Allahu Akbar! Terkadang rasa malu menyelimuti ketika membersamaai mereka. Sebab mereka benar-benar beradab. Sangat menghormati dan mencinta para ustadz/ustadzah yang mendidik mereka. Mereka juga memiliki akhlak yang baik, tutur kata yang lembut dan lain sebagainya.

Pada hakikatnya semua manusia memiliki derajat yang sama, yang membedakan hanyalah iman dan taqwa yang dimilikinya. Menjadi penghafal (hafidz) al-Qur’an adalah salah satu pintu paling mudah menjadi manusia yang memiliki iman dan taqwa yang kokoh.

Maka bersyukurlah mereka yang menjadi hafidz al-Qur’an. Mereka adalah manusia yang mulia dan termuliakan. Bayangkan saja, ketika di dunia mereka diakui sebagai keluarganya Allah Subhanahu wata’ala dan ketika di akhirat pun mereka termuliakan karena mereka kelak akan bersama para malaikat yang mulia dan taat.

Dan ketika di hari di mana setiap manusia berlarian untuk menyelamatkan diri mereka masing-masing, berbeda halnya dengan para Hafidz Al-Qur’an, mereka mencari kedua orang tuanya dengan tujuan untuk dikenakannya mahkota kehormatan pada kedua orang tuanya tersebut. Sebagaimana dalam sabda yang mulia Rasulullah Shallallahu ‘alaihi wasallam:

“Siapa yang membaca Al Qur’an, mempelajarinya, dan mengamalkannya, maka dipakaikanlah mahkota dari cahaya pada hari kiamat, cahayanya seperti cahaya matahari, kedua orang tuanya dipakaikan dua jubah (kemuliaan), yang tidak pernah didapatkan di dunia, keduanya bertanya: mengapa kami dipakaikan jubah ini: dijawab: “Karena kalian berdua memerintahkan anak kalian untuk mempelajari al-Qur’an.”[1]

Al-Qur’an pun menjadi obat dan penyembuh akan segala keperihan yang dialami di kehidupan ini. Al-Qur’an pula yang menghilangkan dahaga rohani, serta tidak ada keindahan seindah halaqah Al-Qur’an yang selalu mereka nikmati, lantunan tilawah nan merdu seakan memunculkan rindu untuk terus membersamai al-Qur’an.

Sungguh  Allah Subhanahu wata’ala yang mengaruniakan mereka untuk membaca dan menghafal Kalam-Nya, serta mengamalkan dan mentadaburri ayat-ayat yang tersirat di dalamnya. Dan mereka pun senantiasa memanjatkan do’a kepada-Nya agar mendapatkan Ridlo-Nya.

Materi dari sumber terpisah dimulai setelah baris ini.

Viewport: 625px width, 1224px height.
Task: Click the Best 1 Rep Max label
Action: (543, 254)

Tergerak perlahan, rindu hati ini mengikuti jejak mereka. Ya, untuk menghafal Al Qur’an. Ini memang bukanlah perkara yang mudah. Dibutuhkan niat yang ikhlas, tekad yang kuat, keistiqamahan, kesabaran, dan usaha yang nyata yakni mau memulai dan terus berusaha tanpa kenal lelah.

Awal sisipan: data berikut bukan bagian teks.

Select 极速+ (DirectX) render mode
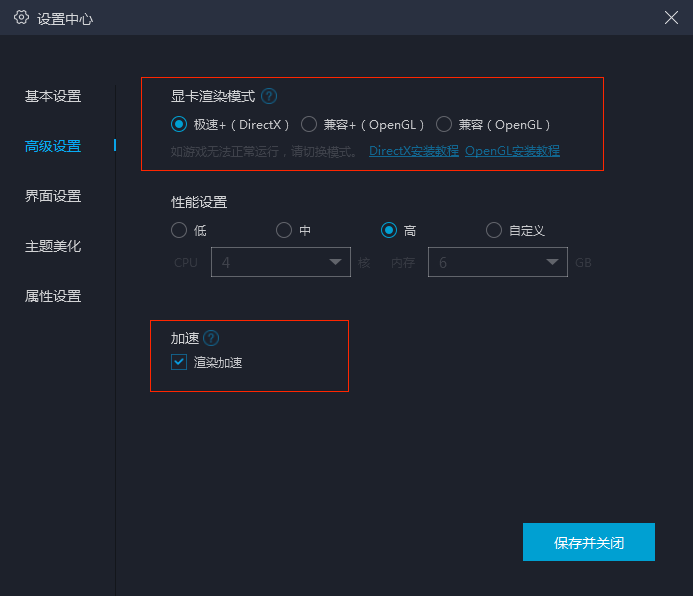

Walau begitu, menghafal al-Qur’an bukanlah amalan yang tidak mungkin untuk dilakukan oleh siapa pun. Siapapun kita yang memiliki segudang kesibukan, menghafal al-Qur’an sebenarnya bisa. Asalkan ada niat yang ikhlas, tekad yang kuat, keistiqamahan, kesabaran, dan usaha yang nyata yakni mau memulai dan terus berusaha tanpa kenal lelah, in sya Allah, Allah Subhanahu wata’ala bakal membimbing, menguatkan dan mengistiqomahkan kita. [Oleh: Rifki Azis—Mahasiswa Studi Pendidikan Agama Islam, Program Pascasarjana IAIN Syeikh Nurdjati Cirebon-Jawa Barat angkatan 2019.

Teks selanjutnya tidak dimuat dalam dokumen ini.